Por isto, a observação da criança é importantíssima. Deve ser levado em conta se ela articula bem as palavras ou faz trocas de letras freqüentes, se sua fala não é muito infantilizada, se ela ouve bem. Muitas vezes, uma perda auditiva, mesmo que transitória (decorrente, por exemplo, de uma otite média) pode dificultar a discriminação auditiva e, conseqüentemente, a fala.

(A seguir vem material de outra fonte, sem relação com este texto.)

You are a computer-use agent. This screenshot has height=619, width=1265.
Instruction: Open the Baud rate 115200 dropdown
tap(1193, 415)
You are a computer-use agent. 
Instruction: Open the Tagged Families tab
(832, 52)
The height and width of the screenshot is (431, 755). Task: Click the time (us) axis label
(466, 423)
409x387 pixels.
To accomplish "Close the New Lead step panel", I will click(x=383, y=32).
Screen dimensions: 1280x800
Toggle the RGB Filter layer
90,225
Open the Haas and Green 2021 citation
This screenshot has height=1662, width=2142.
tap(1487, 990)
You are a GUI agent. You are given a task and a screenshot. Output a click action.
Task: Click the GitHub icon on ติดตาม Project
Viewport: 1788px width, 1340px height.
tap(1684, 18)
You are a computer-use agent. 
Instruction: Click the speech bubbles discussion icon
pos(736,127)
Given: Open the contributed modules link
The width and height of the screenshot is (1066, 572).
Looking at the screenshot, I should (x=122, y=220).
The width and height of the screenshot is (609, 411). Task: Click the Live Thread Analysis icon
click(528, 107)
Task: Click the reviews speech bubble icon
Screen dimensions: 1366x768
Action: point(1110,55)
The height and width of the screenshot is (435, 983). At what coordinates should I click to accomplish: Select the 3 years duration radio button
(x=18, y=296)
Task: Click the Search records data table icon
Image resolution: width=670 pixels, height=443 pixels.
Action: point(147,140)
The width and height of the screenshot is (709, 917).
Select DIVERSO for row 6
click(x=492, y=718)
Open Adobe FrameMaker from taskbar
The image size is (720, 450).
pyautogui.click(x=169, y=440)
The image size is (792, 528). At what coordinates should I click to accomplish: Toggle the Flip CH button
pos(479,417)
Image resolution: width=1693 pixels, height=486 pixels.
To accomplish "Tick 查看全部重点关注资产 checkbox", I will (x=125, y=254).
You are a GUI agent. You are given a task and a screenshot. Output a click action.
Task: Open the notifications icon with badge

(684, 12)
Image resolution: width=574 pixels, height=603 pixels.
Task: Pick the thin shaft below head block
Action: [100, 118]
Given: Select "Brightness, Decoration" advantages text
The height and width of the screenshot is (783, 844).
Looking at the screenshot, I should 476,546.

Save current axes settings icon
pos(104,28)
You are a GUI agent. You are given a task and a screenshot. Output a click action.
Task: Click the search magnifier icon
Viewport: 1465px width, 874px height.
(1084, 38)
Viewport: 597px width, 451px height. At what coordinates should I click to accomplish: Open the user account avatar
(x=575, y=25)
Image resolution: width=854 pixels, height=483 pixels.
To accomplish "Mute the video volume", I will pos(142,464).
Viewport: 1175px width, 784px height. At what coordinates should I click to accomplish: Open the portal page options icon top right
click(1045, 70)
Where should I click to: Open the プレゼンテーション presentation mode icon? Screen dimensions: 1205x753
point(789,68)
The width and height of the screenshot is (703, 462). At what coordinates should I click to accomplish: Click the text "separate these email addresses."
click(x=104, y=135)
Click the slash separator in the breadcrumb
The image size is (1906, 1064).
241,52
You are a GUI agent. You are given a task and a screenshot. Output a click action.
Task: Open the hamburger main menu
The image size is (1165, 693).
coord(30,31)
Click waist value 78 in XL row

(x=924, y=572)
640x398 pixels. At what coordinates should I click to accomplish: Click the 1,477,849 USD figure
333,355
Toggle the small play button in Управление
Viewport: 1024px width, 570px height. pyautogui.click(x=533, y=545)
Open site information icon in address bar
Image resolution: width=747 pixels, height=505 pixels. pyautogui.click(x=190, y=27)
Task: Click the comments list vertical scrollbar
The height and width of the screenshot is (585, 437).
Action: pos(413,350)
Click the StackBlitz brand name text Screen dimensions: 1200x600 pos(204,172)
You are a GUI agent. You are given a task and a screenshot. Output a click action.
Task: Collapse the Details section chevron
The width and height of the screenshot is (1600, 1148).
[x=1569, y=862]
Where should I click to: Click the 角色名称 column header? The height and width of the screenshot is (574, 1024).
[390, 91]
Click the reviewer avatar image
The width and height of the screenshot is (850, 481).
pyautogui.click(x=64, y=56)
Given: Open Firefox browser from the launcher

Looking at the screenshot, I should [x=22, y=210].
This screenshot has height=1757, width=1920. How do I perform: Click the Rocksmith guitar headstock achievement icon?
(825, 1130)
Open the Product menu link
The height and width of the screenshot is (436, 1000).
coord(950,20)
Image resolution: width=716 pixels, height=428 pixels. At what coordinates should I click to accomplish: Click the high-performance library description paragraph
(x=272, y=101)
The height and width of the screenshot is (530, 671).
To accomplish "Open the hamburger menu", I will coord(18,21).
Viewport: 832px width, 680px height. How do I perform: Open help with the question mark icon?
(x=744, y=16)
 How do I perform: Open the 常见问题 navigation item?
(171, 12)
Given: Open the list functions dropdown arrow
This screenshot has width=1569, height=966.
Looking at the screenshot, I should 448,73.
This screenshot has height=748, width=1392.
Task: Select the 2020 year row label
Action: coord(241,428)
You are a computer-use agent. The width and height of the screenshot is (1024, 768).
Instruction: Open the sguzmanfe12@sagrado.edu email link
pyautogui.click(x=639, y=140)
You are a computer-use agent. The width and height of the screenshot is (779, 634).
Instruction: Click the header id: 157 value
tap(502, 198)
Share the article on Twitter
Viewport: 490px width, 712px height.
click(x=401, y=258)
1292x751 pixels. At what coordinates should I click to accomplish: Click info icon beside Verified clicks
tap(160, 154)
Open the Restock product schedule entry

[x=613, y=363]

A fonoaudióloga Karla Simão esclarece que pronunciamos as primeiras palavras geralmente dos 12 aos 18 meses. Aos 24 meses, devem ser formadas as primeiras frases curtas, do tipo "neném quer". No entanto, não é raro observar discretos atrasos no desenvolvimento da linguagem, o que pode ser considerado normal se não afetar por muito tempo a comunicação verbal. No caso, porém, de uma criança não falar aos 2 anos e 6 meses por exemplo, os pais devem ser orientados a procurar ajuda profissional para a realização de uma investigação aprofundada e do tratamento adequado, caso seja necessário. Aos quatro anos, todos os fonemas já devem estar instalados. É comum existir certa dificuldade em relação à pronúncia do fonema /r/ presente em grupos consonantais de palavras como "prato", "graça", "cria", mas somente até 4 anos e 6 meses, ou um pouco mais. No caso de os problemas apresentados serem de ordem ortodôntica, é preciso também estar atento. A criança, por exemplo, pode não encaixar os dentes devidamente ao fechar a boca, projetar a língua e prejudicar a articulação de fonemas como /t/, /d/, /n/, /s/ e /z/. Estas dificuldades se refletirão na leitura e na escrita, pois a criança não terá a imagem da correta articulação daqueles grafemas (sons da escrita). E somente uma ortodontista poderá corrigir a inadequação do abrimento ou do fechamento da boca da criança e o encaixe dos dentes dela mediante a colocação de aparelhos fixos ou removíveis. Em outros casos, a criança pode apresentar interposição lingual, isto é, falar com a língua entre os dentes. Aí o tratamento deverá associar a Ortondontia à Fonoaudiologia para resolver um problema tanto estético como na formação da linguagem.

Para a ortodontista Márcia Cunha, quanto mais cedo pais e professores procurarem ajuda de profissionais melhor será. Ela explica o porquê: "A detecção de um problema como a expansão maxilar, por exemplo, deve ser realizada até determinado período, pois quanto mais tarde o tratamento começar, maior dificuldade o profissional terá para tratar do caso", diz ela. Daí recomendar como cuidado básico na infância a consulta periódica ao odontopediatra. A ortodontia, afinal, é um ramo da Odontologia e o odontopediatra tem preparo para atender casos relacionados à Pediatria e à Odontologia, encaminhando a criança ao Ortodentista, em caso de necessidade. Por tudo isto, a observação contínua da criança é primordial. Pais e professores devem prestar atenção a como a criança fala, usa os lábios e as língua (vale lembrar que a projeção lingual anterior é comum no início do aprendizado da fala), e como se comunica globalmente. Da mesma forma, fonoaudiólogos e dentistas devem fazer a sua parte nas escolas, atentos aos distúrbios da fala, pois Saúde e Educação devem ser aliados.